[START Document extract]

If you have the funds, perhaps a raised bed is the way to go?


T
In 2008, I returned to active gardening after an enforced hiatus of approx. 10 years (car accident). I absolute wasn't up to digging, double-digging, or anything else, nor did I have any money. DH's salary, never intended as sole support in the S.F. Bay Area for our household, was indeed doing double duty, as all three of my part-time jobs had evaporated. Hmm...how to make raised beds (aka Square Foot Gardens, in my case) without $ layout?

"Aha!" I thought to myself. "You already get/give stuff via FreeCycle in the way of fabric. Why not watch for possible raised bed supplies?"

And, lo and behold, it came to pass soon thereafter that...

--one offeror had cinder blocks for the picking up.

[END Document extract]
[START Record excerpts]

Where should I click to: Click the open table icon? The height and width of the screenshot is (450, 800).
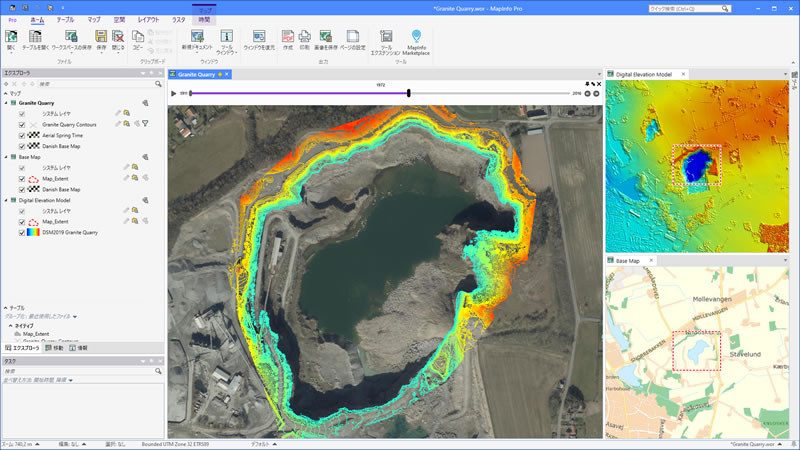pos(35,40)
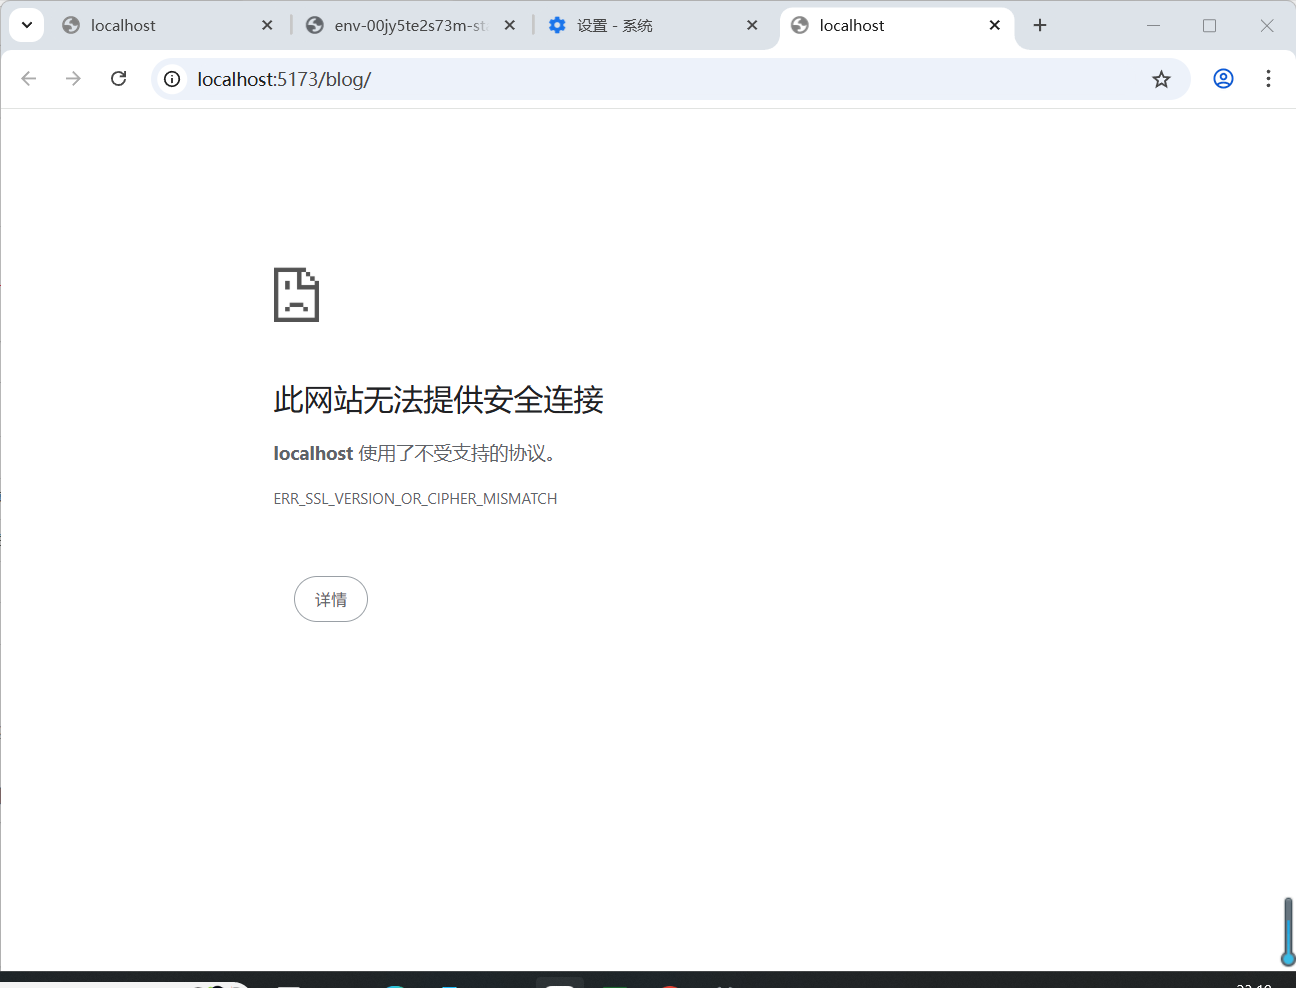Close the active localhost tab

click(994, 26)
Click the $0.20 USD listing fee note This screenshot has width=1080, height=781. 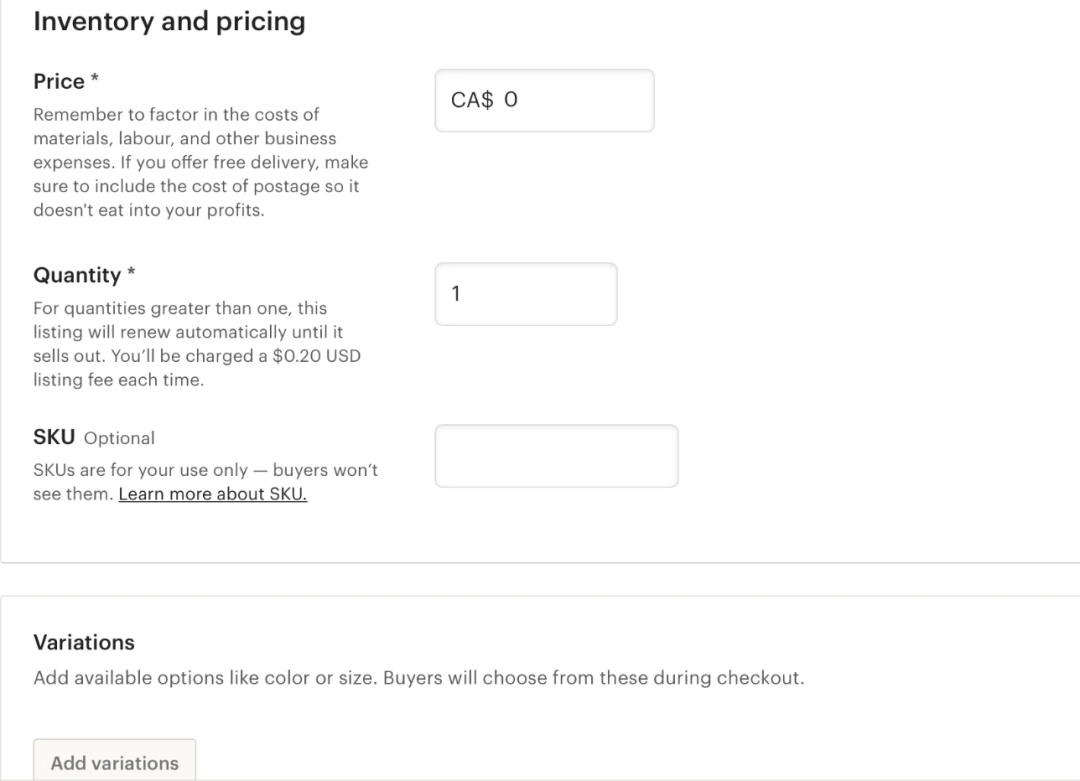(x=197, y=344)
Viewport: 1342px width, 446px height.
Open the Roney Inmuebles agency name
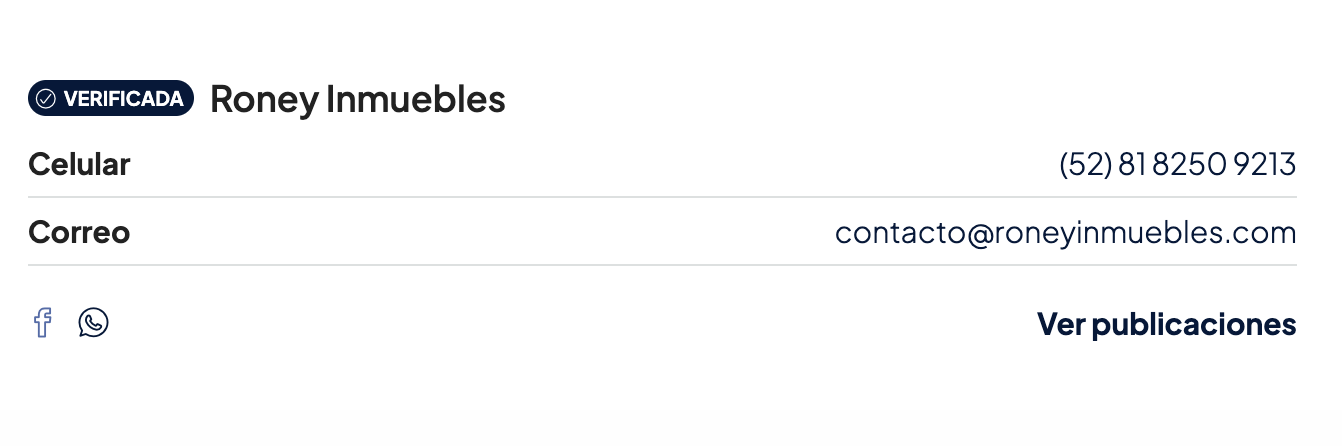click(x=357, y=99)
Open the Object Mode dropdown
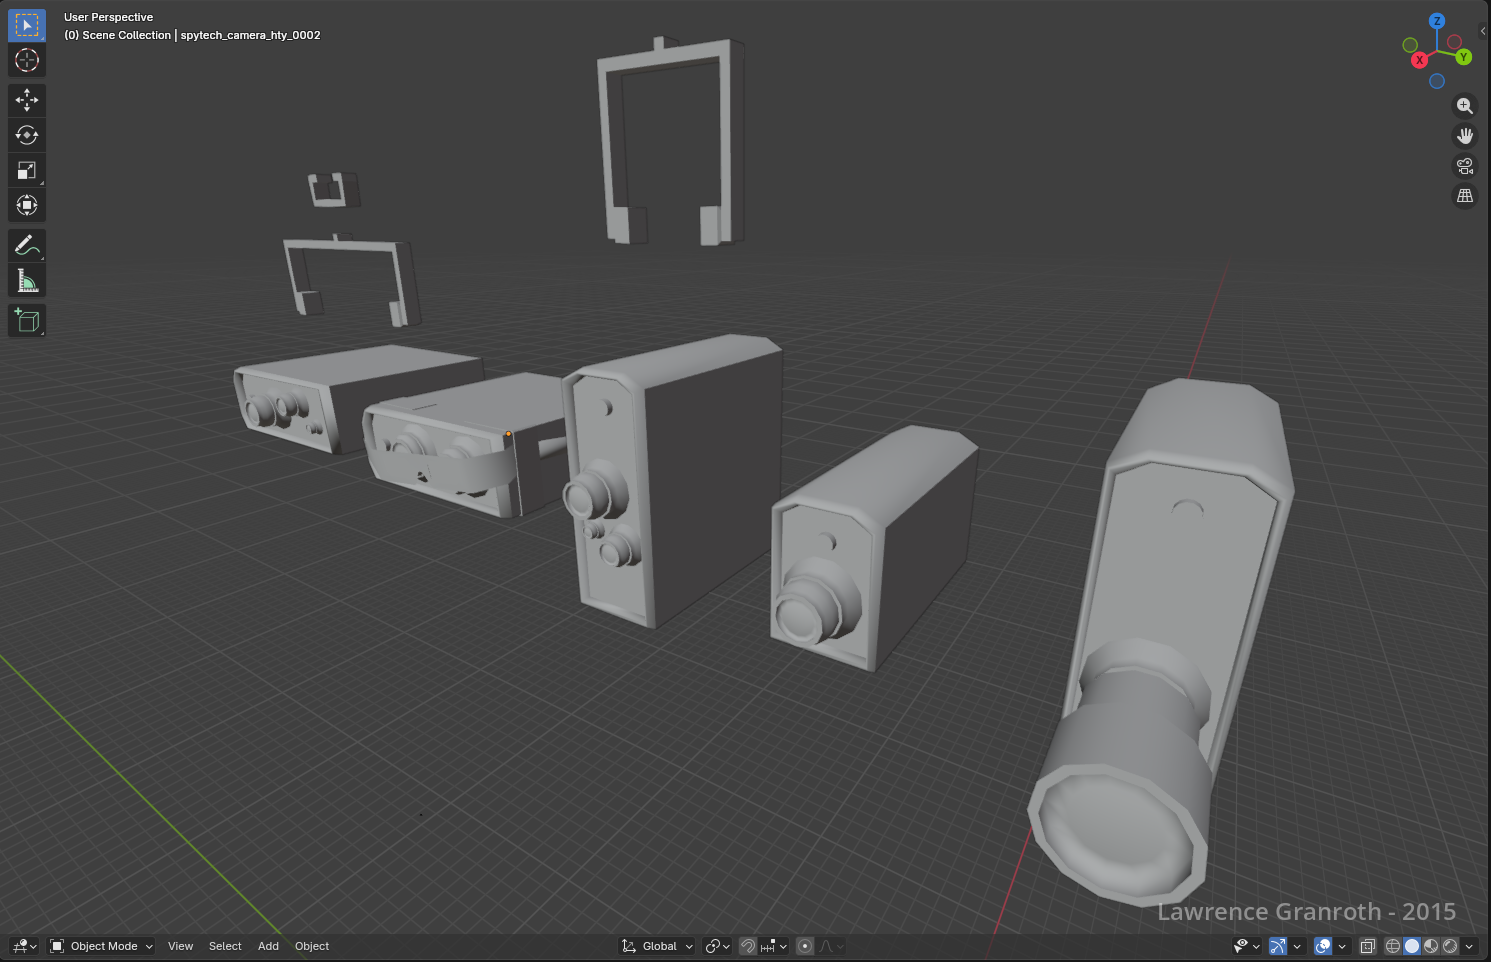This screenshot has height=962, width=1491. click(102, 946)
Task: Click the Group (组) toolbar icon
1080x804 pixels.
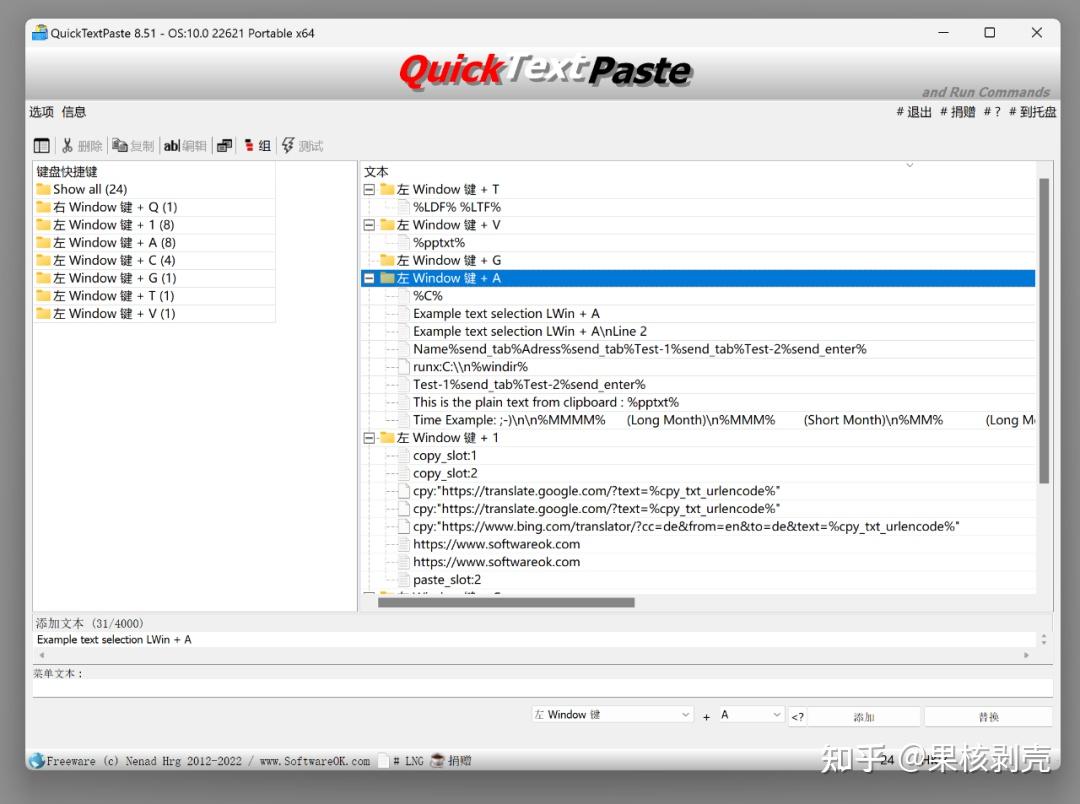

[END Record excerpts]

Exercise task 1 – Copy the gardening post word for word, from "If you have" to "soon thereafter that...".
Exercise task 2 –
Answer these about the gardening post:
(a) In what year did the writer return to active gardening?
(b) Through what service did the writer already get and give fabric?
(c) What did one offeror have for the picking up?
The data above comes from a different source than the gardening post.

Worked solution 1 –
If you have the funds, perhaps a raised bed is the way to go?


T
In 2008, I returned to active gardening after an enforced hiatus of approx. 10 years (car accident). I absolute wasn't up to digging, double-digging, or anything else, nor did I have any money. DH's salary, never intended as sole support in the S.F. Bay Area for our household, was indeed doing double duty, as all three of my part-time jobs had evaporated. Hmm...how to make raised beds (aka Square Foot Gardens, in my case) without $ layout?

"Aha!" I thought to myself. "You already get/give stuff via FreeCycle in the way of fabric. Why not watch for possible raised bed supplies?"

And, lo and behold, it came to pass soon thereafter that...

Worked solution 2 –
(a) 2008
(b) FreeCycle
(c) Cinder blocks